Hearing for Southwest Wildlife’s Special Use Permit request set for May 5
SCOTTSDALE – Southwest Wildlife Conservation Center’s Special Use Permit request is moving forward. The permit request is scheduled to be heard before the Maricopa County Planning & Zoning Commission on Thursday, May 5, at the Board of Supervisors Auditorium in downtown Phoenix.
After the hearing at the Planning & Zoning Commission, SWCC’s Special Use Permit request is scheduled to be heard by the Maricopa County Board of Supervisors on June 8.
On April 6, SWCC representatives and community members supporting the conservation center presented a petition with over 180,000 signatures to the Board of Supervisors, asking for the center to be granted the needed permit. SWCC has faced a complaint from one neighbor, as well as a lawsuit over noise and dust from the same neighbor. A Special Use Permit from the county will assist the center continue to operate.
After the April 6 presentation, Maricopa County District 2 Supervisor Steve Chucri expressed support for Southwest Wildlife in a press conference.
“I will tell you that Southwest Wildlife Conservation Center is not only a gem for Maricopa County, it’s a gem for the state,” Chucri emphasized. “The work they do, the passion they exhibit on a daily basis is fundamentally important to protecting these animals and also to nurturing and bringing them back to good health.”
Chucri noted that he applauded SWCC Director Linda Searles and all the SWCC volunteers and supporters for their work.
“I stand ready to do all that I can do to continue my support,” Chucri said. “We’ll continue to do all that we can to ensure that they’re successful and that this effort continues.”
If granted, the Special Use Permit would allow Southwest Wildlife to continue its educational programs. These programs and tours help provide revenue to fund the center. Funding is vital for SWCC, as the center always has lots of mouths to feed. Many of the center’s wildlife residents are not able to be released into the wild and need lifelong care. The center also takes in orphaned wildlife, working around the clock to make sure the babies get the care they need and trying to ensure that the babies can be released when they’re old enough.
SWCC Education Program Assistant Robyn Moul noted that last summer, the center took in over 20 coyote pups and was able to release all of them into the wild when they were big enough. Keeping the babies wild is paramount for SWCC; many of their sanctuary wildlife residents are there because they were kept as pets and can’t live as wild animals now. Southwest Wildlife places orphaned wildlife with sanctuary foster parents, if possible, including coyote and bobcat parents who watch out for the babies and help teach them what they need to know.
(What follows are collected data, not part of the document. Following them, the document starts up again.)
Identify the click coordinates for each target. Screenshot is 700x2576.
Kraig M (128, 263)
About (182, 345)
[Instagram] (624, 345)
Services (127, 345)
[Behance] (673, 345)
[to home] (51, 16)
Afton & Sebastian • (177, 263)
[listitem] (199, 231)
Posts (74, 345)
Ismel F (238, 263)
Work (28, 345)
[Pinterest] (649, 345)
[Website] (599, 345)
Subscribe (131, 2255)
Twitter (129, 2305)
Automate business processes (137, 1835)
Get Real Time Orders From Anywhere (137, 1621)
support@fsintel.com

SWCC also regularly cares for javelina babies. Moul noted that javelina babies can come in at any time of the year, so staff has to be ready at any time to care for them. Since all these babies need specialty formula, the center’s costs of operation rise when an influx of babies comes in.
Southwest Wildlife is part of the Mexican Gray Wolf recovery program, which is working to keep these rare subspecies from going extinct. SWCC also is helping with the burro overpopulation problem in the north valley; they work with the Bureau of Land Management to provide a safe haven for burros when needed.
The future of the Southwest Wildlife Conservation Center will be greatly affected by whether or not the Special Use Permit is granted. So far, the center has received an outpouring of support from the community, including from Supervisor Chucri. Letters of support have been sent on the center’s behalf, and a petition started by a north Scottsdale resident garnered over 180,000 signatures in support of the center.